Figure 7.

Impact of TREX1 on DNA replication. (A) Exponentially growing TREX1 wt cells (sc14^+/+) and TREX1-deficient cells (sc3^−/− and sc8^−/−) were exposed to 7.5 J/m² UV (left panel) or 2.5 µM B(a)P (right panel). Different time points later DNA replication was measured by incorporation of BrdU added to the medium 1 h before harvest. Data are the mean of three independent experiments +/− SD. *P < 0.05, **P < 0.01, ***P < 0.001. (B) Exponentially growing wt MEFs were exposed to 20 J/m² UV light for 6 h and thereafter fixed as described.
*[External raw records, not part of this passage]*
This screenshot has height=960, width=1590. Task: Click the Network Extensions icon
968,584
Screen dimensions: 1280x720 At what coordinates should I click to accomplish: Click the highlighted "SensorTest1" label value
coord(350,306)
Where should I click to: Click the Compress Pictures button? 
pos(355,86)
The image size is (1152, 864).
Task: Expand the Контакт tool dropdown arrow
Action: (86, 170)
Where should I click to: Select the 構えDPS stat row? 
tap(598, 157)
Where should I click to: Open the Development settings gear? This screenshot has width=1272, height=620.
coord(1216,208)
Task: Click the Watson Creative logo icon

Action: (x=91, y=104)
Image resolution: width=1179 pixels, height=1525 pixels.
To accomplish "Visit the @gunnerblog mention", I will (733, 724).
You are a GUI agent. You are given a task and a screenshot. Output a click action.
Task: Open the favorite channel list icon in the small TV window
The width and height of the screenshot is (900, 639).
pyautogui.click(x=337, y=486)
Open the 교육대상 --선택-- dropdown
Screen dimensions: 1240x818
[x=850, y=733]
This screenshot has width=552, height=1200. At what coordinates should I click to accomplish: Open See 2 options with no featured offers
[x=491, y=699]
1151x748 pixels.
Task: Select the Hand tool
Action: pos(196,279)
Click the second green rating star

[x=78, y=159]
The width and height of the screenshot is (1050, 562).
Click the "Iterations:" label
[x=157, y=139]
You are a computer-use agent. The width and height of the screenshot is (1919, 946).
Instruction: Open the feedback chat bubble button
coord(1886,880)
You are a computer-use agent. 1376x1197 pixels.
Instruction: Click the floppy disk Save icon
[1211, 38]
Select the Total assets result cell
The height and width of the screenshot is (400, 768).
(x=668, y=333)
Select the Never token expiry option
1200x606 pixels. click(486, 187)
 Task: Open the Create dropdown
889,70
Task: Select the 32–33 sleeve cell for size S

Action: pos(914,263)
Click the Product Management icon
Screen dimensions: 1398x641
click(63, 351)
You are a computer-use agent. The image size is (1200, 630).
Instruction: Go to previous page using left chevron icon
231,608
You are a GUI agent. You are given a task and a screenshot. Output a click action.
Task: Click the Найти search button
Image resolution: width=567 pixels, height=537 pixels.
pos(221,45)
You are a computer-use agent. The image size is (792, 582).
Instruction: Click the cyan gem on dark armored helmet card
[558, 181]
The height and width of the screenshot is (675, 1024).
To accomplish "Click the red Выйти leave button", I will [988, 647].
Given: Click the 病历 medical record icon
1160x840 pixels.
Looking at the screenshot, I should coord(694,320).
TREX1 and PCNA co-localization was analysed by the use of a specific antibody and detected by confocal laser scanning microscopy. (C) Total cell extracts were isolated from exponentially growing wt MEFs irradiated with 20 J/m² UV or exposed to 2.5 µM B(a)P for 6 h. When indicated, RNase-free DNase I was added to the extracts at 1 U/µl for 1 h at 32°C prior to IP of TREX1 utilizing the Catch and Release® v2.0 system from Millipore. Co-immunoprecipitated PCNA was visualized as described above.